O mercado de juros retornou do feriado do Dia da Consciência Negra sem tendência firme pela manhã, oscilando entre alta moderada e a estabilidade. Num primeiro momento, houve um ajuste ao comportamento de alta dos rendimentos dos Treasuries na sessão de ontem, e receios de que as medidas de redução de despesas sejam divulgadas apenas na próxima semana. Mais para o final da primeira etapa, a pressão foi amenizada, com o mercado já tentando retomar a correção da terça-feira.

Há semanas o mundo dos ativos domésticos vem girando em função do pacote e o investidor tenta se apegar a informações de bastidor – dando conta de que o valor pode chegar a R$ 70 bilhões em dois anos e que haverá ajustes estruturais na regra de aumento do salário mínimo e, talvez, nos pisos de Saúde e Educação – como contraponto à demora do anúncio.

Em entrevista à Globonews, nesta manhã, o ministro da Casa Civil, Rui Costa, disse que o texto com as medidas deve ficar pronto até esta sexta (22). Amanhã, está prevista a divulgação do relatório bimestral de avaliação de receitas e despesas. O Santander Brasil projeta que o documento vai apresentar um bloqueio adicional de R$ 5,0 bilhões nas despesas deste ano.

A ansiedade pelo pacote não é só do mercado, sendo percebida também dentro do governo. O ministro dos Transportes, Renan Filho, afirmou hoje ser importante lançar “logo” as medidas “para ancorar expectativas e apontar para um segundo biênio de mais crescimento, de mais geração de emprego, que é isso que o presidente Lula está perseguindo e que vai nos levar ao grau de investimento”.

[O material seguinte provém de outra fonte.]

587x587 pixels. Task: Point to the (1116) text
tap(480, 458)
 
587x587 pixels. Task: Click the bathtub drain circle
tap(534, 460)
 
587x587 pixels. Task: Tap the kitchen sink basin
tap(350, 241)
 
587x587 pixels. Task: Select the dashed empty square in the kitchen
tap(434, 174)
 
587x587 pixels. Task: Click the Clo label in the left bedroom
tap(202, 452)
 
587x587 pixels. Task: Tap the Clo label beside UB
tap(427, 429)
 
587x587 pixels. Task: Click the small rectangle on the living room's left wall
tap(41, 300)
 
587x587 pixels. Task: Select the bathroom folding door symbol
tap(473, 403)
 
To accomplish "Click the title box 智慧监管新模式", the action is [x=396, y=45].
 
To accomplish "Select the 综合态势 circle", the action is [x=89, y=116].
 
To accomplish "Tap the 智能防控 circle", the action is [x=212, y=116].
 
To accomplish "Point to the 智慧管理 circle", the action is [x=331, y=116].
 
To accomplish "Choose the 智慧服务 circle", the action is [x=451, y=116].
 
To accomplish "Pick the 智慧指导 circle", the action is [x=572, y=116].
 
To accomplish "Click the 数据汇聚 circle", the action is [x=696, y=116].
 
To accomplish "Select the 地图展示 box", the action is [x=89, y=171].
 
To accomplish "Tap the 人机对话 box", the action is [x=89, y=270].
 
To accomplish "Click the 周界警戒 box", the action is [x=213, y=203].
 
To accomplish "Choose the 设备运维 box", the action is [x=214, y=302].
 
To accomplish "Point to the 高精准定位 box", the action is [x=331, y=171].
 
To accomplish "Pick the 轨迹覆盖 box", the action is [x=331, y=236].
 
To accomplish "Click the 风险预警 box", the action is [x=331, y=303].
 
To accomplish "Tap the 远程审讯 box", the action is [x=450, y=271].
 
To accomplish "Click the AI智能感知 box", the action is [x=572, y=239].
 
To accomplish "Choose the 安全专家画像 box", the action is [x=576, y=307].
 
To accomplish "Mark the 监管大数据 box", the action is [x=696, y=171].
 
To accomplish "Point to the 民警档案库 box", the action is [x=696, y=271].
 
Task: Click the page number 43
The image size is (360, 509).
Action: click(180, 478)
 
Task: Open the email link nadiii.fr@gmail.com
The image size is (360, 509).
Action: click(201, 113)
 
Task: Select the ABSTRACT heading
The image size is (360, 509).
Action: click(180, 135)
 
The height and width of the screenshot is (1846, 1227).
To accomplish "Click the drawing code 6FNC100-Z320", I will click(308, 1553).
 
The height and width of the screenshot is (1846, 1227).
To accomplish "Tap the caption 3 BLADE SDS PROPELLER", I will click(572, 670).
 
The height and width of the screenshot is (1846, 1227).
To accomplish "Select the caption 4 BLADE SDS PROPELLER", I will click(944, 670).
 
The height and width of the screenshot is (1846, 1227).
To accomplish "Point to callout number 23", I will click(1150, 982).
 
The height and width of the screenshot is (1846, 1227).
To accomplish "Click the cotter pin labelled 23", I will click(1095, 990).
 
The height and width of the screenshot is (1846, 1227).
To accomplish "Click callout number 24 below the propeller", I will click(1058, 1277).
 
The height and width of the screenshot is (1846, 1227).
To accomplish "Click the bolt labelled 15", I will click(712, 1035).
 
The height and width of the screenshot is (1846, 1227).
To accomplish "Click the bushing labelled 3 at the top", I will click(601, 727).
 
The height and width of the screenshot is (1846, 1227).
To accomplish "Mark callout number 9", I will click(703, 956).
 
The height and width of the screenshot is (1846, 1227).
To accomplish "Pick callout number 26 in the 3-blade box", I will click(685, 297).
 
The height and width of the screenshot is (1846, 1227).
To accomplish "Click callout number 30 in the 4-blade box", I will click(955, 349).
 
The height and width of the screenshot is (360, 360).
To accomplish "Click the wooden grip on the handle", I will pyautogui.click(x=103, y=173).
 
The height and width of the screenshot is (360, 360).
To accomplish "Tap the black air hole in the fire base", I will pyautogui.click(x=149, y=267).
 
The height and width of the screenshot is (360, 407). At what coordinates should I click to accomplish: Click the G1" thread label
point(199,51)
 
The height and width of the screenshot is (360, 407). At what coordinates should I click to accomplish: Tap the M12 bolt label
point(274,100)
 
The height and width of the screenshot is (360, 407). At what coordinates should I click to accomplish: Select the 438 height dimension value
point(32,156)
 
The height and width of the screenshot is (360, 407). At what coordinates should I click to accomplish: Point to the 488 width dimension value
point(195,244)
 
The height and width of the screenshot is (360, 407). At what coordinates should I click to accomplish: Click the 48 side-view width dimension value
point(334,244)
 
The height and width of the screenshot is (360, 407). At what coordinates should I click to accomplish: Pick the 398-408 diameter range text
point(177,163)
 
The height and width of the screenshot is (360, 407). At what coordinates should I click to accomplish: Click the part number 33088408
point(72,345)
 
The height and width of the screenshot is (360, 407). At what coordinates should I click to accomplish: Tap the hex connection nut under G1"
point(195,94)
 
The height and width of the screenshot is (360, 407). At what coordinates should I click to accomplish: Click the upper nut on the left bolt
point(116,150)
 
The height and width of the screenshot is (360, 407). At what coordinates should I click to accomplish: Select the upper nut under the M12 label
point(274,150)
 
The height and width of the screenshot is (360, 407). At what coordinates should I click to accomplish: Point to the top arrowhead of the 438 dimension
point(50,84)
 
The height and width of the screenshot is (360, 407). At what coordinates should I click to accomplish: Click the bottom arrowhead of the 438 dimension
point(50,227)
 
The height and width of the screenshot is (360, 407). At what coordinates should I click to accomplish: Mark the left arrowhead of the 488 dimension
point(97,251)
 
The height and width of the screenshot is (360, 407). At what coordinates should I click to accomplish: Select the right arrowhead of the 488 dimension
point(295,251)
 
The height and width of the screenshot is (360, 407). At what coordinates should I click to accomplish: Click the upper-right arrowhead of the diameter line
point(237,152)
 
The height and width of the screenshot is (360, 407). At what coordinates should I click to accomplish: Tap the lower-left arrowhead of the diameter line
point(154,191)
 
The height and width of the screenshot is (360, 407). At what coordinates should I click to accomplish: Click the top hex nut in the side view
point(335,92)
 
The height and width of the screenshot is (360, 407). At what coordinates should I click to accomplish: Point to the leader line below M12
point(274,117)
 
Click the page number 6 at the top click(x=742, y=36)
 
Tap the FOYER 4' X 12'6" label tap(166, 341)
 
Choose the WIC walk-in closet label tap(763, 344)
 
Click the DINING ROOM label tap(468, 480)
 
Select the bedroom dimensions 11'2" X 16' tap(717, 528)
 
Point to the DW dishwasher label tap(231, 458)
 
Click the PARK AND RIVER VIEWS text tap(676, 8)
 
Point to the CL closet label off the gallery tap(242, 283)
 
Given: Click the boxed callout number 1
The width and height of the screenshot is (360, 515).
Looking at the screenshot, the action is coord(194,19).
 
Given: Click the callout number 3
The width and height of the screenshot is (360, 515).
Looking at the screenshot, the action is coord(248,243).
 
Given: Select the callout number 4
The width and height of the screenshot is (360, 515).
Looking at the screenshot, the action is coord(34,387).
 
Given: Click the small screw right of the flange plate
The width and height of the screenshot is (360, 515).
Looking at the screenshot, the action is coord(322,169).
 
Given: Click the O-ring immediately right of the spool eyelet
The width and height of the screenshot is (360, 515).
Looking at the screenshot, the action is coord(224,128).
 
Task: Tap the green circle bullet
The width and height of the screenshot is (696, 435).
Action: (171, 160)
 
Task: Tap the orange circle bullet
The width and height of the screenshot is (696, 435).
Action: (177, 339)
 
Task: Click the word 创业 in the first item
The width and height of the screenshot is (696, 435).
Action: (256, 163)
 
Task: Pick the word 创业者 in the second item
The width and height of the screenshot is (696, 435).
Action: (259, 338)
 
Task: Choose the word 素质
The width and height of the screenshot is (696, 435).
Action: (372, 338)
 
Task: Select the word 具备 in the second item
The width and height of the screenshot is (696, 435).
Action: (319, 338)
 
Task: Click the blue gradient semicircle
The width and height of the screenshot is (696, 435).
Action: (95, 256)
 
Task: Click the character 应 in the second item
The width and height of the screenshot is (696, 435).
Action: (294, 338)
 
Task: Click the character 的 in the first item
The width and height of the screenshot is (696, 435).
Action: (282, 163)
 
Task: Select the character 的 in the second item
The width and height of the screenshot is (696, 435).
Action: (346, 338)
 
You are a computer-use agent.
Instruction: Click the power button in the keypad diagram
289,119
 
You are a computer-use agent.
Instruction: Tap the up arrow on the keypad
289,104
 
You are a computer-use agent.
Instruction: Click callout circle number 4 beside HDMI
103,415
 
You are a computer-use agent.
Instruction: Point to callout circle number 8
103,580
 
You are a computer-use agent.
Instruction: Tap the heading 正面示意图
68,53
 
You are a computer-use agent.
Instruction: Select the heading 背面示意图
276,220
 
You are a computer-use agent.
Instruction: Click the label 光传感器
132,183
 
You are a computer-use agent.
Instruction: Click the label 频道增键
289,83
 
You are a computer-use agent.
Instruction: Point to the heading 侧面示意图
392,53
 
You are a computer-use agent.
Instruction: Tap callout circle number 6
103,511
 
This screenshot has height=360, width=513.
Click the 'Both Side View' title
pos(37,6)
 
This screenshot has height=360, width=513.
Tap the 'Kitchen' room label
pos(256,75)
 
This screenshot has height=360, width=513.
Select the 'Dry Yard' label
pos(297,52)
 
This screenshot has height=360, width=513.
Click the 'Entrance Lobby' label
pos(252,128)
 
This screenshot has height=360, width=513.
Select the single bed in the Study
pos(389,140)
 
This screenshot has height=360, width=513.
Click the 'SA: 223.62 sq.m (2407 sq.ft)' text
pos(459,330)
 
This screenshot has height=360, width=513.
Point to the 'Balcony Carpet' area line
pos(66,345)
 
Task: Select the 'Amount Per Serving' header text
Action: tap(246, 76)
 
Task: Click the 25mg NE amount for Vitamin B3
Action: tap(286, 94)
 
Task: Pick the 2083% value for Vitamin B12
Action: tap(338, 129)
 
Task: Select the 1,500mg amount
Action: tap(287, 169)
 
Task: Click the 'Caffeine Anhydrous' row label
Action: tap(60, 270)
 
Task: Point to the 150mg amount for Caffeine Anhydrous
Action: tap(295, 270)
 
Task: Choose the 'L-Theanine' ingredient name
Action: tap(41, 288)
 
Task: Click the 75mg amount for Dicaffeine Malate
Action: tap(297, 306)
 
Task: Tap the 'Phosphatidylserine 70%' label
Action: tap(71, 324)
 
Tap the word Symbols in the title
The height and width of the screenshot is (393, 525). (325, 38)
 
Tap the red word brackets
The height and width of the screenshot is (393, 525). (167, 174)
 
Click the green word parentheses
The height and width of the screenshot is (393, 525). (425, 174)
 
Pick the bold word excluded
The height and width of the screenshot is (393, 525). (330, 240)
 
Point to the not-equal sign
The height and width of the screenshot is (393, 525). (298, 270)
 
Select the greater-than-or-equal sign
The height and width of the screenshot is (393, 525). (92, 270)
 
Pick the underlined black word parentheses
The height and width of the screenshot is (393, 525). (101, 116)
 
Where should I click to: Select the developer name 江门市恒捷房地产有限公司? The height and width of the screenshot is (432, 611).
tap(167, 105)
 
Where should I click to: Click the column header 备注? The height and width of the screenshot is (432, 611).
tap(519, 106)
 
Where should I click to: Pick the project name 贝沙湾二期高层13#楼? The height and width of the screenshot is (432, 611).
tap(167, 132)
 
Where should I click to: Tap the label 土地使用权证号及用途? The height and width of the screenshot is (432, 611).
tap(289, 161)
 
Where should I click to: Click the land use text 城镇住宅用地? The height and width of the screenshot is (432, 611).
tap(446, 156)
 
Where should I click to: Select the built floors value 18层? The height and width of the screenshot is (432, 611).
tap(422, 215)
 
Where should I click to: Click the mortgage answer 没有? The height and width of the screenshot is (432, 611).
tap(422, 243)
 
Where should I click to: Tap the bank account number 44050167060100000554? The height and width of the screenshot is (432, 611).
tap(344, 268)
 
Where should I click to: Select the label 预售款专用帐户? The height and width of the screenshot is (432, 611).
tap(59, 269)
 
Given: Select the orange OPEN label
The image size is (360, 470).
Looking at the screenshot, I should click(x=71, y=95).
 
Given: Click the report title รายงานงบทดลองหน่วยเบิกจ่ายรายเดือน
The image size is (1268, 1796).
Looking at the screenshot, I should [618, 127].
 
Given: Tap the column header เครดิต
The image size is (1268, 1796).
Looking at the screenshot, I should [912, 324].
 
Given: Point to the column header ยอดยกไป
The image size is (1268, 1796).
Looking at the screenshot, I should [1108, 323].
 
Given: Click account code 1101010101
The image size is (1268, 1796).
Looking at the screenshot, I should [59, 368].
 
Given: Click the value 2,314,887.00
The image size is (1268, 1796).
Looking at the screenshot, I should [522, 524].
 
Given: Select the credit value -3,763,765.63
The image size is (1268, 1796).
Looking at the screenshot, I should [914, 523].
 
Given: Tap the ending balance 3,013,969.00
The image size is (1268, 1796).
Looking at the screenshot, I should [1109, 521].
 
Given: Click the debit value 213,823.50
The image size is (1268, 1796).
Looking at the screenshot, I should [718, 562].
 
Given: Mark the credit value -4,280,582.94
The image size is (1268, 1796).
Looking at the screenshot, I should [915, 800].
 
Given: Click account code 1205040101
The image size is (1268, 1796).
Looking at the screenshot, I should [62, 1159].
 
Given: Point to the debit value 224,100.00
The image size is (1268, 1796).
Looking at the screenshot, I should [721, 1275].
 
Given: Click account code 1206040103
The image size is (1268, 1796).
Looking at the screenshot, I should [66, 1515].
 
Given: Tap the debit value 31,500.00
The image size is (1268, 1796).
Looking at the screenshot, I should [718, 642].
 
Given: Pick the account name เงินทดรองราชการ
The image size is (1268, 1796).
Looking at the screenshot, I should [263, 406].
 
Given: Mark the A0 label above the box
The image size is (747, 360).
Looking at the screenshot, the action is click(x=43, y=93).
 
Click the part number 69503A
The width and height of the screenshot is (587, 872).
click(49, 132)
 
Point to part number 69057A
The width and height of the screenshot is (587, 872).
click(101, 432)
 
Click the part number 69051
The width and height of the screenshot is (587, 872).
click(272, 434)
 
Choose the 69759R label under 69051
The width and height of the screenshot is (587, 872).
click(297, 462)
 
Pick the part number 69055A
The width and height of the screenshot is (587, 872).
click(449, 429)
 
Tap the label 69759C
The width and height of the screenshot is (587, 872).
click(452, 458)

Haddad teria ainda uma reunião com o presidente Lula para tratar do pacote, disse ontem o próprio ministro. Mas o ajuste vindo da área da Defesa já teria sido encaminhado. Até o momento, esta conversa ainda não aconteceu, segundo apurou o Broadcast, e não há previsão oficial para este encontro.

A abertura da curva local pela manhã contrastava com o desempenho de baixa dos rendimentos dos Treasuries, que caíam em meio à aversão ao risco geopolítico após a Rússia lançar um míssil contra a Ucrânia, de capacidade nuclear e de longo alcance. À tarde, os yields voltaram a subir após um leilão de Tips de 10 anos com demanda abaixo da média.

Mesmo com a virada nos títulos do Tesouro dos EUA, as taxas locais passaram a cair, também contrariando a alta do dólar acima dos R$ 5,80, mas sem gatilho aparente. “Não está claro o que causou esta melhora, mas é fato que os DIs estão bastante esticados. A curva chegou nesta semana a projetar Selic terminal acima de 14%. O mercado parece estar apostando que o pacote deve mesmo sair com os R$ 70 bilhões que estão sendo ventilados”, afirma Luciano Rostagno, estrategista-chefe da e sócio da EPS Investimentos. Ele pondera, porém, que é preciso ver como será a estrutura da proposta e os riscos à implementação e ao cronograma.

Pela manhã, a Receita informou que a arrecadação de outubro somou R$ 247,92 bilhões, com alta real de 9,77% ante outubro de 2023. O resultado fico no teto das estimativas do mercado.